Segment Start: Records to process

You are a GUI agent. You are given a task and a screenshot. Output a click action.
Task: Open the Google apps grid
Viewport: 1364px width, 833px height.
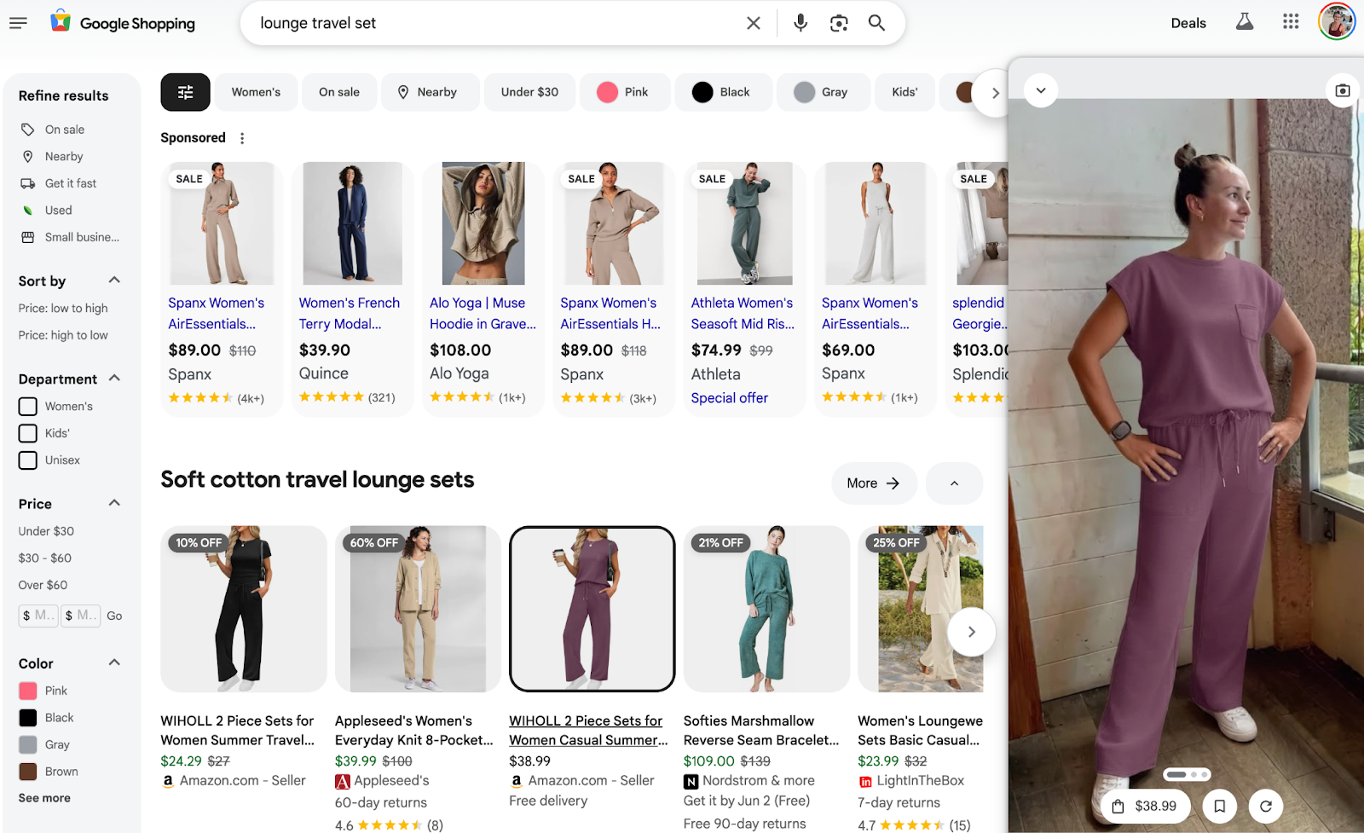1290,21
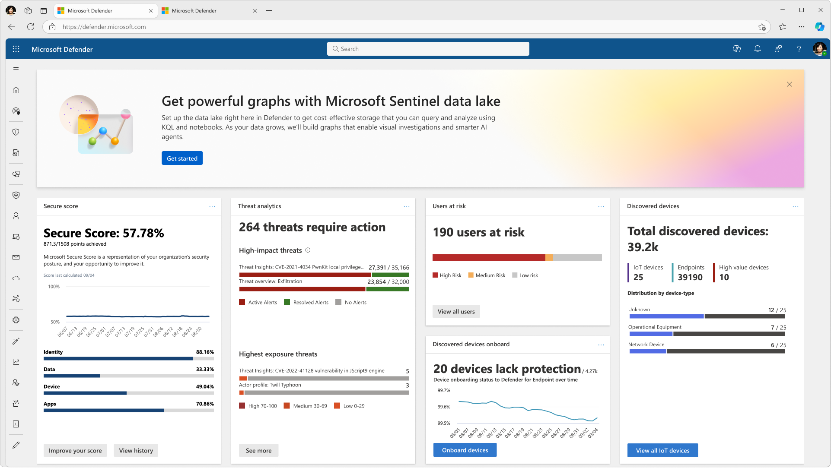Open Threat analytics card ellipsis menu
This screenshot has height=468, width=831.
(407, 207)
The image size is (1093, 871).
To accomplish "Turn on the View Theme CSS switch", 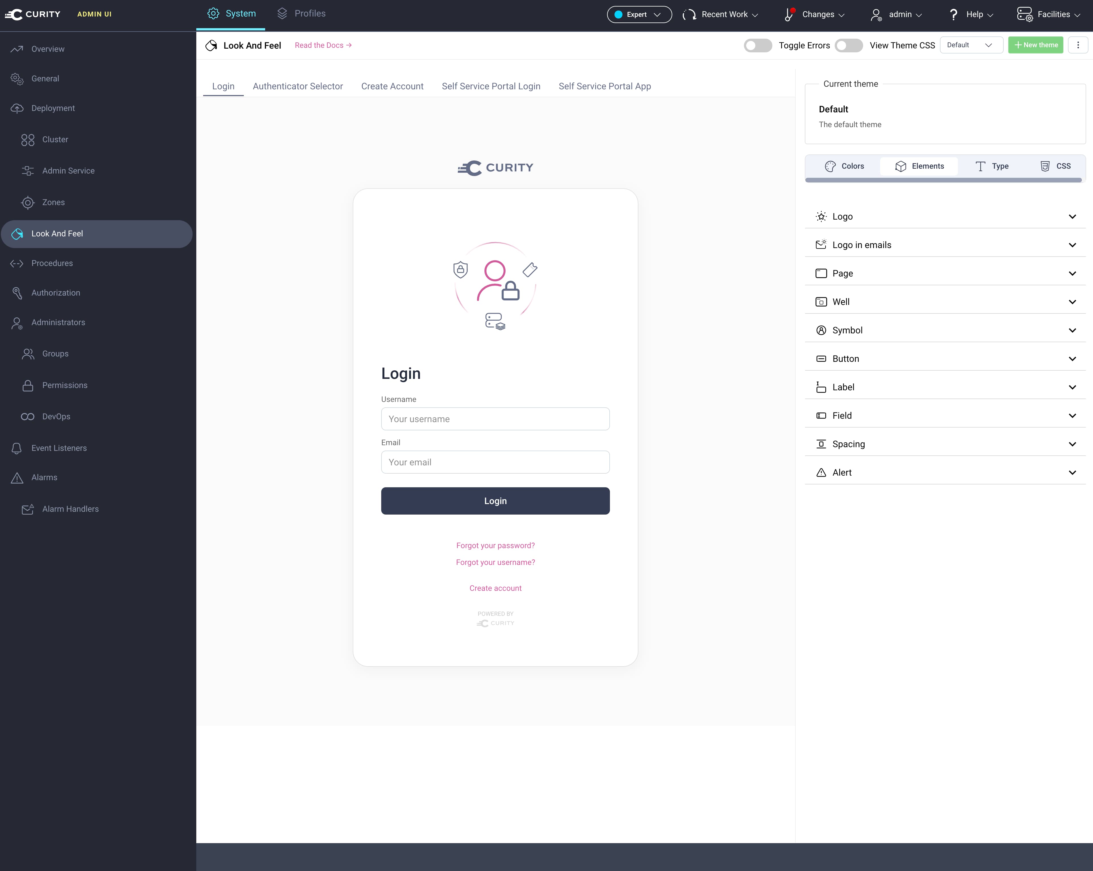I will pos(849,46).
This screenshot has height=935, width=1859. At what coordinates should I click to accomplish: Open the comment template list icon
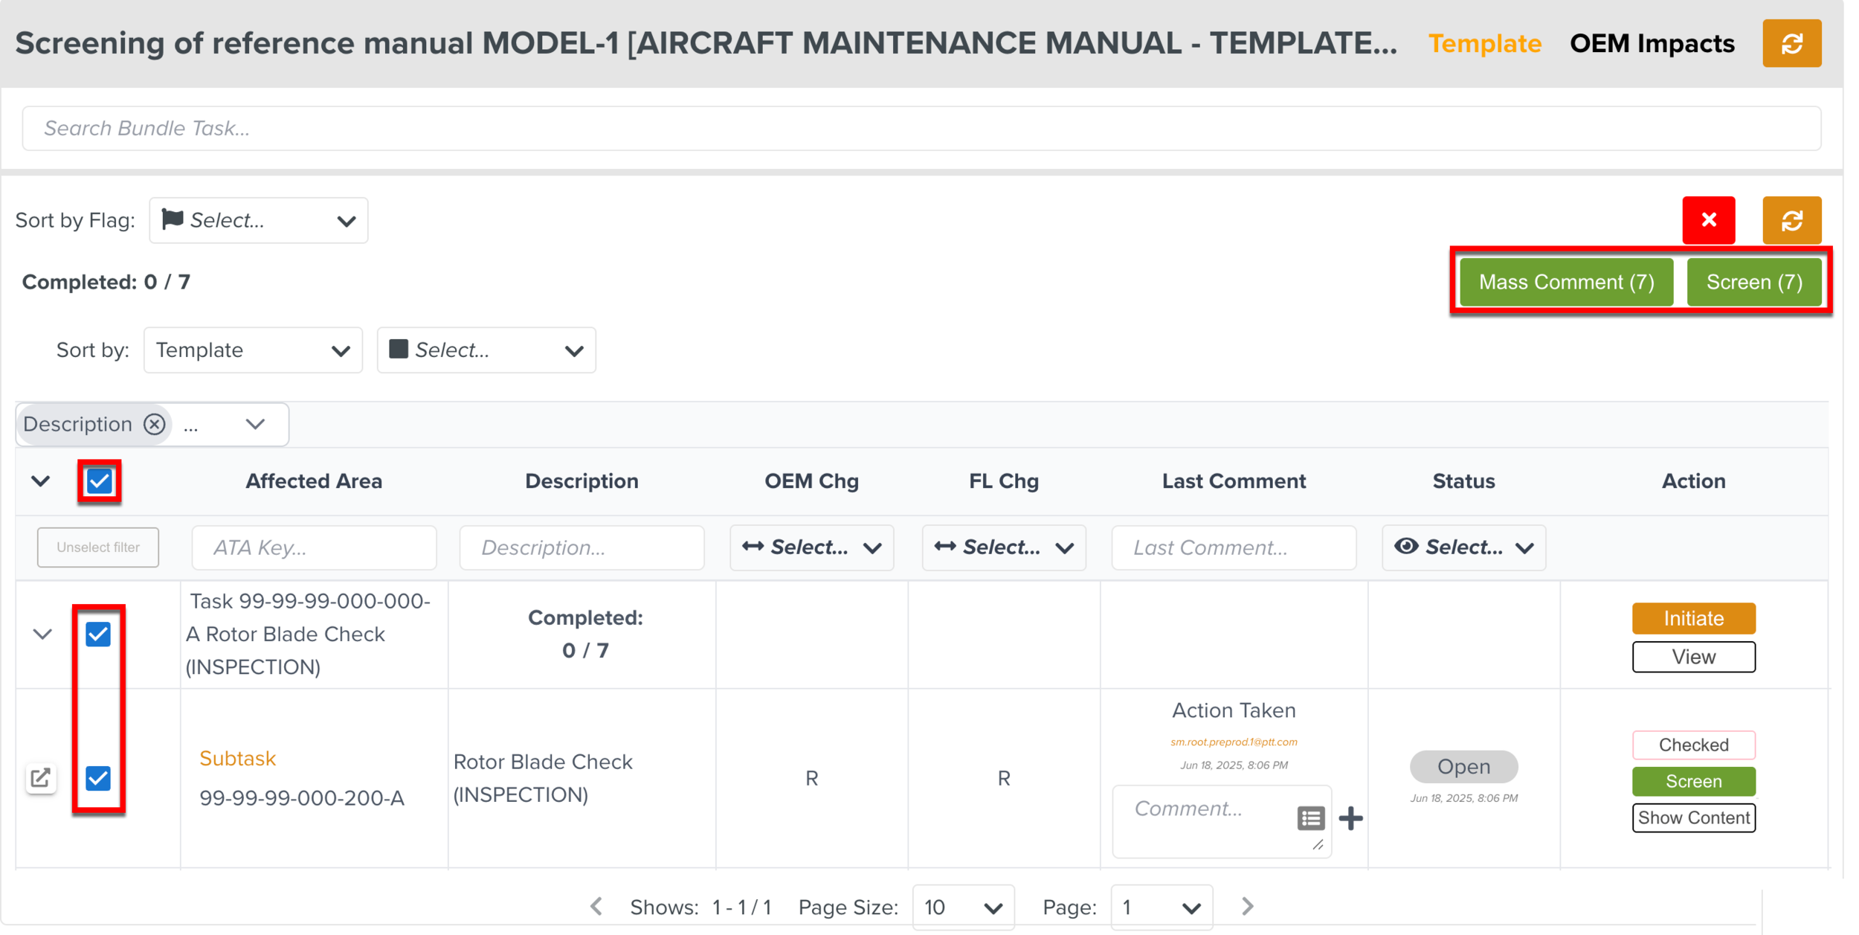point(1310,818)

Segment End: Records to process
Segment Start: Records to process

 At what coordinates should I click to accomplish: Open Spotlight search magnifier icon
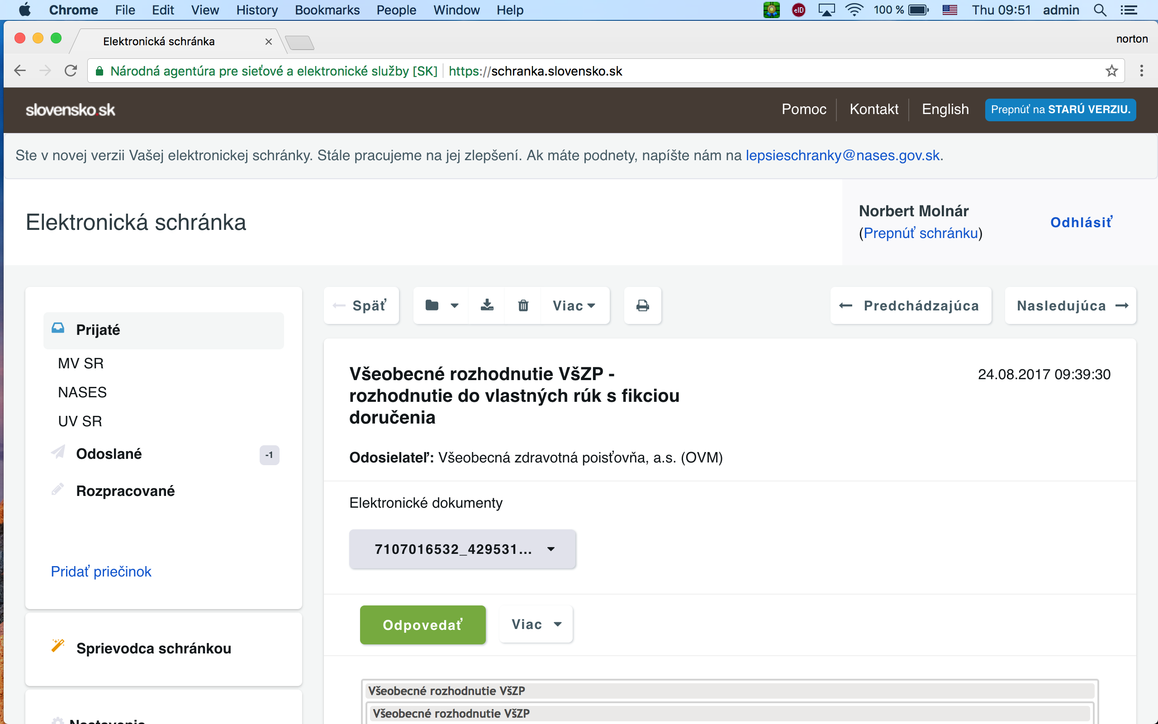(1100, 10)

Segment End: Records to process

- Exercise instructions -
Where a picture appears in the records above, omit it, and transcribe exactly the stretch of lines from the one with "You are a GUI" through the one with "The image size is (1093, 871).".

- The answer -
You are a GUI agent. You are given a task and a screenshot. Output a click action.
Task: Open the Google apps grid
Viewport: 1364px width, 833px height.
1290,21
Open Threat analytics card ellipsis menu
This screenshot has height=468, width=831.
(407, 207)
The image size is (1093, 871).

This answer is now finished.